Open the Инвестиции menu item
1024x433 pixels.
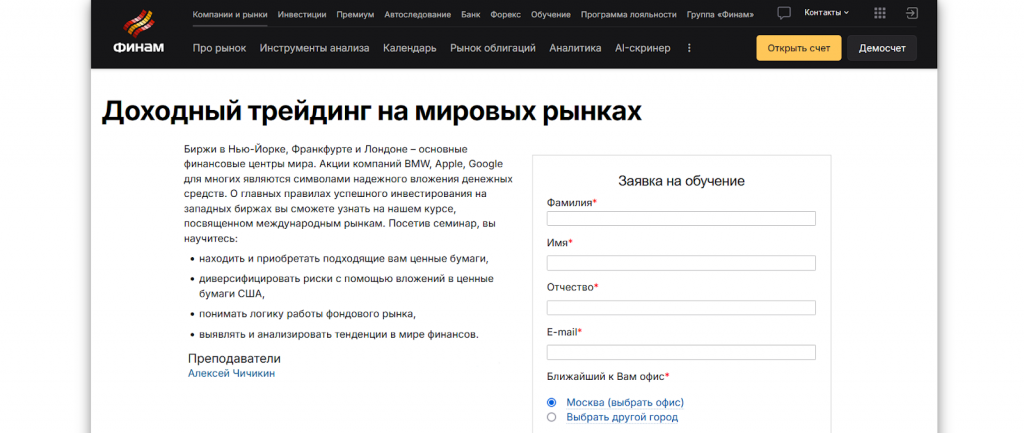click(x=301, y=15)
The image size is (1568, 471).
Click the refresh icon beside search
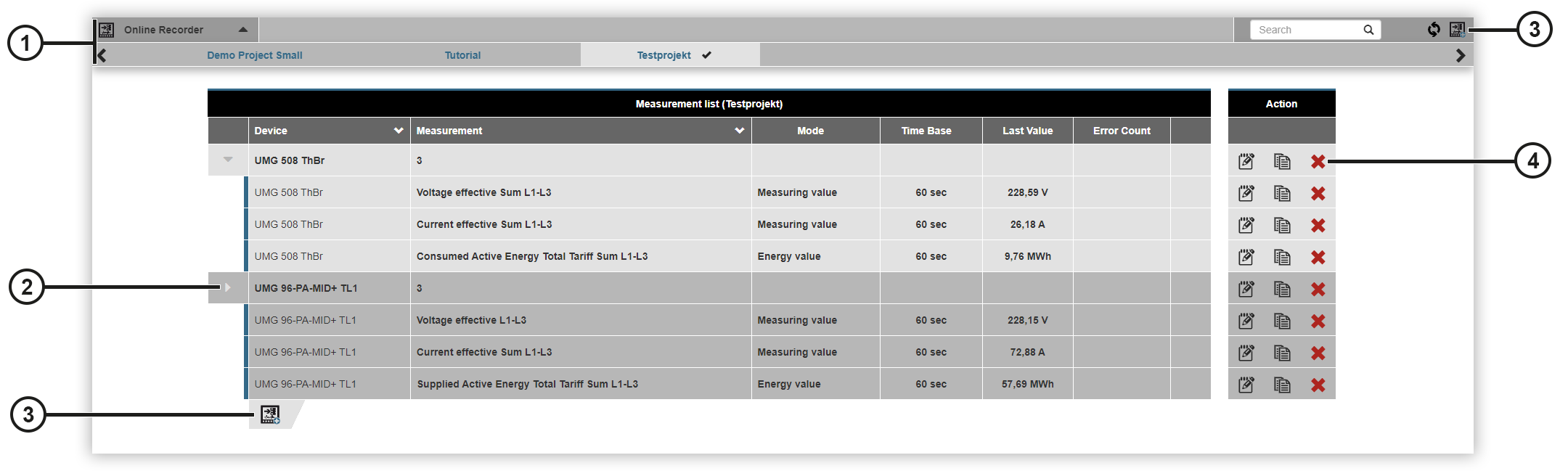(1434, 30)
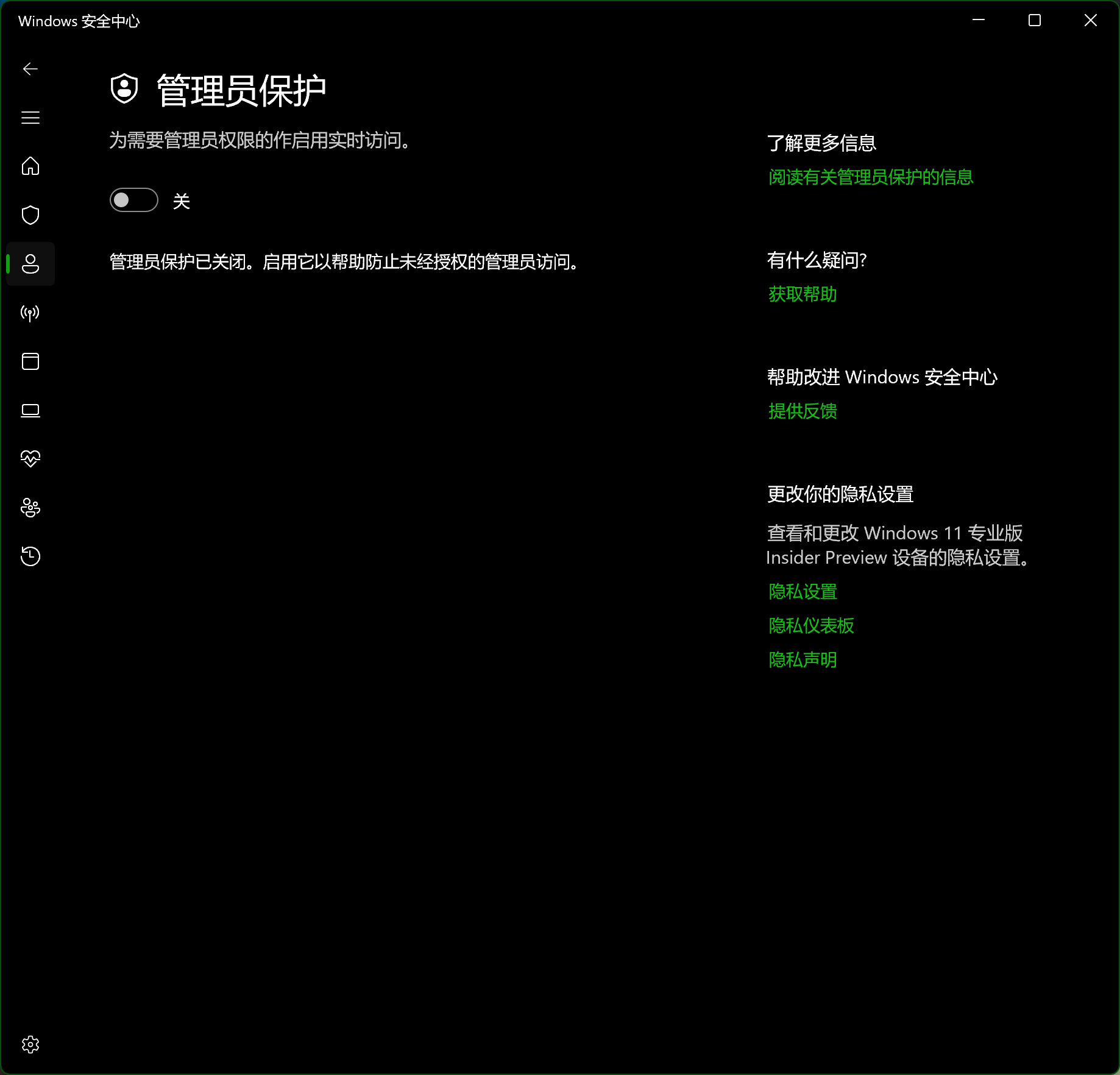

§ **Problem statement**
Please retype the listing above word for word, skipping each picture.

§ **Exercise result**
Open the Инвестиции menu item
1024x433 pixels.
click(x=301, y=15)
The image size is (1568, 471).
Click the refresh icon beside search
(1434, 30)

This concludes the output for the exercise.